(Suite)
La vraie liberté se situe du côté du sujet [...] sa volonté propre prend appui sur ce qu'il porte en lui de plus profond. En tant que sujet, il est appelé par une réalité aussi impérieuse qu'invisible et tenace, même s'il peut toujours se dérober par des subterfuges qui dureront le temps qu'ils doivent durer.
Ces subterfuges se déploient globalement dans le monde, au sens où Jésus parlait du prince de ce monde ou selon la formule «je ne donne pas à la façon du monde». Le monde c'est vaste. C'est le domaine de toutes les possibilités humaines, mais sans Dieu. L'homme ne s'y trouve finalisé que vers lui-même ou vers de faux dieux et des idoles (qui passent évidemment pour de vrais dieux). Plus fondamentalement, le monde est le théâtre par excellence où il est donné à l'homme d'éprouver sa fausse liberté et l'irréalité des faux dieux, afin d'y découvrir, tapi en filigrane, le vrai, qui l'attend et l'appelle de toute éternité.
Simone Weil, selon son habitude et sa fulgurance, a un mot aussi simple que profond :«
Le faux dieu change la souffrance en violence, le vrai dieu change la violence en souffrance».
Le faux, c'est celui qui, derrière des promesses de lendemains qui chantent et une gamme enivrante de possibilités à choisir, confirme l'homme dans son enfermement en lui-même et, le privant ainsi de sa qualité de sujet, le rend prédateur d'autrui transformé en objet. [...]
Le vrai interpelle l'homme à partir d'une région obscure, innommable. La liberté de l'homme consiste, comme chez Abraham, à entendre la voix profonde, à s'arracher aux attachements familiers et aliénants, et à se mettre en marche. Ce détachement ne peut pas ne pas être douloureux. Car qui accepterait de gaîté de coeur d'abandonner ce qu'il tenait pour désirable et de dévoiler ainsi la violence qu'il occasionne à lui-même ainsi qu'à autrui. Vue sous cet angle,
la liberté n'est pas une mince affaire et il n'est pas sûr que beaucoup continuent à la réclamer à cor et à cri comme ils le font d'ordinnaire en invoquant leurs droits.

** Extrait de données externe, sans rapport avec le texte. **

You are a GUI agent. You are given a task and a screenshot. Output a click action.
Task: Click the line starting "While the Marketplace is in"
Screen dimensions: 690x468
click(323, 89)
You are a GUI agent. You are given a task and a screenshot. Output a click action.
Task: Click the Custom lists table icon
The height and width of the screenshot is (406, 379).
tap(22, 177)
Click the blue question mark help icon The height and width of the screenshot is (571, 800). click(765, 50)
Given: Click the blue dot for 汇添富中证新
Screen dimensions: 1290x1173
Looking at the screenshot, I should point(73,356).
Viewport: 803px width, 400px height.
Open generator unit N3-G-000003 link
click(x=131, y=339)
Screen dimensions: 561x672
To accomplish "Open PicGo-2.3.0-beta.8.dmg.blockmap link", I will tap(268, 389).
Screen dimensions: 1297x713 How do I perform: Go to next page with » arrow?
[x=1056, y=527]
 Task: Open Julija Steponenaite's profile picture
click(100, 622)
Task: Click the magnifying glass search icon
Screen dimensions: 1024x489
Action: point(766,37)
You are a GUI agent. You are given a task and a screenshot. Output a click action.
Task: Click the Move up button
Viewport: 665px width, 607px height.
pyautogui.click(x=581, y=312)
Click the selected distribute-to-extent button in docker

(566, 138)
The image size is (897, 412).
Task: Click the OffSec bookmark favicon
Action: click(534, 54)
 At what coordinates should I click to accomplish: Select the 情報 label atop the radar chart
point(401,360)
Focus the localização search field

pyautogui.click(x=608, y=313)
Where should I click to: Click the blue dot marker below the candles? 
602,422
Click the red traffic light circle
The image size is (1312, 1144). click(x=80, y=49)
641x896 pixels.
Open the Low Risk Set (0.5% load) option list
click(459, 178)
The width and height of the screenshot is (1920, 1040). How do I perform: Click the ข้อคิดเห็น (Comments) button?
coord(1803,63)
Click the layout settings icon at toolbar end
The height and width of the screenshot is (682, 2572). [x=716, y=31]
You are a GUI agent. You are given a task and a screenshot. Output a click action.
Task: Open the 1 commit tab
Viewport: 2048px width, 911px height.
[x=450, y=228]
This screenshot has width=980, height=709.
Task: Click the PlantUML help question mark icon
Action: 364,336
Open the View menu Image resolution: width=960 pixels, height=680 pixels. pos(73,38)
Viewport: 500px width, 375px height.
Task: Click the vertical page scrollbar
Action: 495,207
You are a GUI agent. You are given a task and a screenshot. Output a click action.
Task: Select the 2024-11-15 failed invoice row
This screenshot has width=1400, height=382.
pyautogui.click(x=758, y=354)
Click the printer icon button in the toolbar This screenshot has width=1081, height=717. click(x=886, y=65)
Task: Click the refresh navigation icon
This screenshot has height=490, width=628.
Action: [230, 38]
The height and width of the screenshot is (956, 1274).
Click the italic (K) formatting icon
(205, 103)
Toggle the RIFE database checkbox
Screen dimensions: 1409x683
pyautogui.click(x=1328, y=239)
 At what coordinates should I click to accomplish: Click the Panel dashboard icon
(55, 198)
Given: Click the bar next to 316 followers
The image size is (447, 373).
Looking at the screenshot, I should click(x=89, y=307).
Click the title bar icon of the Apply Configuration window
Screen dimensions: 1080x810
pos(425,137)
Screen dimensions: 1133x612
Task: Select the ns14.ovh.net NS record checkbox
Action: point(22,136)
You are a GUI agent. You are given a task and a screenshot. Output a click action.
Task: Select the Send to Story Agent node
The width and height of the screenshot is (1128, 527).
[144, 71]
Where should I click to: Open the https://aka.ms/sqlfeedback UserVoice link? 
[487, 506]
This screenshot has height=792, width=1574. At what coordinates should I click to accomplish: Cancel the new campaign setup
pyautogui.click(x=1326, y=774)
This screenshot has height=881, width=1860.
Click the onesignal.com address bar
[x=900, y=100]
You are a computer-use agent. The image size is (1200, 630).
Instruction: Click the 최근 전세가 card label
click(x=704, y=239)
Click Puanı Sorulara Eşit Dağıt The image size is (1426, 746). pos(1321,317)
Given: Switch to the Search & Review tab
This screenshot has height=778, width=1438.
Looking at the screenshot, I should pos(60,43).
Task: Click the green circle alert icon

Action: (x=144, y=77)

L'enjeu dépasse en effet ce que l'homme est capable de concevoir : celui-ci est appelé à surmonter, à dépasser le monde, ce domaine qui offre non seulement toutes sortes de gratifications, mais également les critères d'appréciation et de légitimation de ce qui est souhaitable ou désirable (la gloire, la richesse parce qu'alors je pourrai, j'aurai ...) Le vrai dieu, en revanche, celui «par qui» l'homme marche, n'offre pour ainsi dire aucune balise tangible ni aucun résultat socialement mesurable ou gratifiant.
[...]
Dépasser le monde consisterait donc à osciller entre le retrait et le retour, à mettre chaque fois un peu plus de surnaturel dans la nature, à aider à faire en sorte que Dieu s'incarne toujours davantage afin que le monde se spiritualise à la mesure de cette incarnation. A terme, il s'agirait de vaincre la mort qui y règne; mais limitons-nous ici au dépassement.
Et c'est alors que le vrai dieu, celui de l'exercice de la liberté, transforme la violence en souffrance. La violence inconsciente du monde en souffrance consciente de l'homme. Ainsi de toute relation que l'amour a délaissée et qui s'est figée en domination, de toute convoitise qui fait de l'homme un esclave qui s'épuise inutilement et s'immole à ses propres dépends devant des idoles. L'irruption de la liberté du Christ révèle les ténèbres dénaturantes qui s'y cachent et les amène à la conscience. C'est là que ça fait mal.
La violence révélée est le prix à payer pour l'exercice de cette
liberté profonde. On ne peut pas faire autrement car, une fois qu'on a goûté à cette
liberté qui n'est rappelons-le, que la réponse à l'amour que Dieu nous porte (ou, pour les intelligences non religieuses, réponse à la vérité qui nous traverse), il est impossible de faire comme si celle-ci n'existait pas.
L'amour, la vérité et la liberté donnent ainsi vie à une violence qui, démasquée, provoque alors une souffrance. Car celui à travers qui se manifestent ces attributs divins, ne peut faire autrement que révéler des ténèbres dont le souci premier est de passer inaperçues. C'est plus fort que lui, il ne peut pas ne pas leur dire :
- «Je vous vois et suis incapable de me conformer à ce que vous demandez de moi, je suis incapable de vous vendre mon âme, dût-il m'en coûter la vie. Je sais bien que je n'y trouve aucun avantage, que je risque ma santé mentale et physique, que ce qui m'est essentiel comme l'amour convenu des autres me sera refusé pour prix de mon refus. Mais je n'y peux rien : acquiescer au mensonge serait pire que mourir.»